Oppression: The systemic and pervasive nature of social inequality woven throughout social institutions as well as embedded within individual consciousness. Oppression fuses institutional and systemic discrimination, personal bias, bigotry, and social prejudice in a complex web of relationships and structures that saturate most aspects of life in our society.
Discrimination: (unfairness + power) An action against other people on the grounds of their group membership, particularly the refusal to grant such people opportunities, access, or resources that would be granted to similarly qualified members of one’s own group. There are many forms of discrimination including: racism, sexism, heterosexism, ableism, ageism etc.
Horizontal hostility: The result of people of targeted groups believing, acting on, or enforcing the dominant system of discrimination and oppression. Horizontal hostility can occur between members of the same group or between members of different, targeted groups.
Internalized oppression: The result of people of targeted groups believing, acting on, or enforcing the dominant system of beliefs about themselves and members of their own group.

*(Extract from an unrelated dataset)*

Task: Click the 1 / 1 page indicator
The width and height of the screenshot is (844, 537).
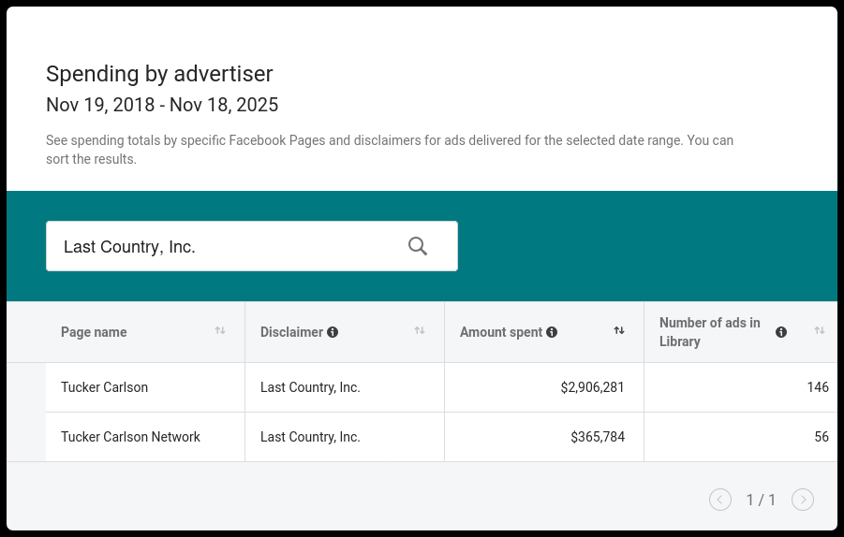Action: click(761, 500)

Social Constructionism: A perception of an individual, group, or idea that is “constructed” through cultural and social practice, but appears to be “natural,” or “the way things are.” For example, the idea that women “naturally” like to do housework is a social construction because this idea appears “natural” due to its historical repetition, rather than it being “true” in any essential sense.
Social power: Access to resources that enhance one’s chances of getting what one needs or influencing others in order to lead a safe, productive, fulfilling life.
Feminism: The valuing of women, and the belief in and advocacy for social, political, and economic equality and liberation for both women and men.
Ally: A person from a different racial, gender, religious, sexual orientation etc. group that acknowledges the oppression and who will committee and who will commit to working on his/her own part that may contribute to that oppression, continue to increase knowledge and awareness, and who will commit to supporting people who are suppressed through action and stands.
LGBTQ: “LGBTQ” is an acronym that originated in the 1990s and replaced what was formerly known as “the gay community.” The acronym was created to be more inclusive of diverse groups. LGBTQ stands for lesbian, gay, bisexual, transgender, and queer (and/or questioning) individuals/identities.
Transgender person: A person whose self-identification challenges traditional notions of gender and sexuality. Transgender people include transsexuals and others who do not conform to traditional understandings of labels like male and female or heterosexual and homosexual.
Transvestite: Men and women who enjoy wearing the clothes and appearing as the other sex. Most are heterosexual. Some gay individuals enjoy dressing in “drag” and view it as liberating and sometimes humorous.
Transsexual: A person, whose biological sex does not match their gender identity and who, through gender reassignment surgery and hormone treatments, seeks to change their physical body to match their gender identity. Transsexuals’ sexual orientation can be heterosexual, homosexual or bisexual.
Now when you go to workshops or when you are in class and you hear these worlds you will be able to understand. I know there are several words that are still confusing but I challenge you to start including this type of vocabulary in your everyday conversation.
I found Racial Equity, Purchase College, and The Welcoming Project web pages to be very useful while writing this blog, most of the definitions come from these websites and from the book Teachings for Diversity and Social Justice (2007), which is available in the UHDS Multicultural Cultural Resource Coordinator’s Office (UHDS Central Office).